Determination of the potential safety risks of compounds being progressed by BenevolentAI is of paramount importance. We are looking for a senior scientist with a background in toxicology to provide significant support to our growing portfolio of small molecule drug discovery programs. You will apply your deep understanding of regulatory toxicology to rapidly move projects through preclinical development. You will work across multiple programs, being responsible for the design, interpretation and reporting/communicating of toxicology and safety pharmacology studies that comply with relevant regulatory guidelines through close collaboration with relevant disciplines in BAI and CRO partners.
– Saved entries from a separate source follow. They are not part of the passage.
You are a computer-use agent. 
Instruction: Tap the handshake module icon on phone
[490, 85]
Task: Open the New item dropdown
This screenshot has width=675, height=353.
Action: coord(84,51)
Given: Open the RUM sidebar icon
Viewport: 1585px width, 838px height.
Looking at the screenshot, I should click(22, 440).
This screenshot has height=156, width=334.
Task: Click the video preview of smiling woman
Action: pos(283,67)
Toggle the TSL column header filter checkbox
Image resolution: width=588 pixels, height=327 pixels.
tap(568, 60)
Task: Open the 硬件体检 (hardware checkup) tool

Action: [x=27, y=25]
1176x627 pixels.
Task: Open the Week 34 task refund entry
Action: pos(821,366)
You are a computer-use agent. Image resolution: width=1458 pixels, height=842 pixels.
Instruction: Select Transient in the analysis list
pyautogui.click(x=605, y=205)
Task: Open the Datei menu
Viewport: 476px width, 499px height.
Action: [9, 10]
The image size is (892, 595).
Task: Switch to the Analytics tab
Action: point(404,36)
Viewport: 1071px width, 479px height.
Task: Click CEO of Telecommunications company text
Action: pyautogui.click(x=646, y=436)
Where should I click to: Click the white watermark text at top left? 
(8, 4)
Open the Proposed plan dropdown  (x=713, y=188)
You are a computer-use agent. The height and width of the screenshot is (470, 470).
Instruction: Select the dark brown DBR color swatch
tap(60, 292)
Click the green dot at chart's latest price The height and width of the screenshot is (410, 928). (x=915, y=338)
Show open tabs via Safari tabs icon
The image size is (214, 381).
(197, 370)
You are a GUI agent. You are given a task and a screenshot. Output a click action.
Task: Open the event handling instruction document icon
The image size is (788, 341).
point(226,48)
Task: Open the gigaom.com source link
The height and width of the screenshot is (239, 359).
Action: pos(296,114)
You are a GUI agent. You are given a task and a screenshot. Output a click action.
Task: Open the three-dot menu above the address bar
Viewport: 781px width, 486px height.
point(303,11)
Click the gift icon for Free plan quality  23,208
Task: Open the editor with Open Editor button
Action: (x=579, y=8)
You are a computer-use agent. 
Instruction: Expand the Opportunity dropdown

Based at our London offices, you will be a core member of drug discovery project teams looking to progress drug candidates into clinical development.

• Responsible for vendor selection, study management, and scientific oversight of both IND-enabling safety studies and investigative toxicology studies conducted at CROs.
• Develop and review study protocols and reports in association with CROs for safety pharmacology and toxicology studies, ensuring that all critical studies are completed with quality work and finalized for submission to regulatory agencies within established timelines.
• Interface with colleagues in Clinical, DMPK and CMC to design and coordinate safety studies.
• Analyse, interpret and present toxicology data to project teams, updating risk assessments and managing critical issues.
• Apply knowledge and experience to impact project decisions as appropriate.

Additional Responsibilities

• Responsible for providing guidance to project teams on potential safety risks associated with vehicle selection for in vivo non-clinical studies.

• BSc/MSc/PhD in toxicology, pharmacology, biochemistry or a related discipline.
• 3+ years experience working in the field of toxicology, with non-clinical in vitro/in vivo GLP toxicology study experience ideal.
• Experience in experimental design with multiple species including extensive knowledge of animal husbandry, physiology and pharmacology in experimental animals.
• Working knowledge of GLP regulations, ICH, FDA, EMA and other regulatory guidelines, and their application to the design of appropriate toxicology studies.
• Awareness of NC3Rs initiatives and how these impact study design and conduct.
• Experience in working with Contract Research providers.
• Ability to work under pressure, manage multiple projects and deliver to defined timelines.
• Strong organisational and communication skills, with excellent attention to detail.

Nice to haves

• Familiarity with working within small or large molecule drug discovery programs as a toxicology representative with a basic understanding of associated disciplines, e.g. DMPK, biology and medicinal chemistry.
• Knowledge of predictive in vitro toxicology studies routinely performed during early phases of drug development.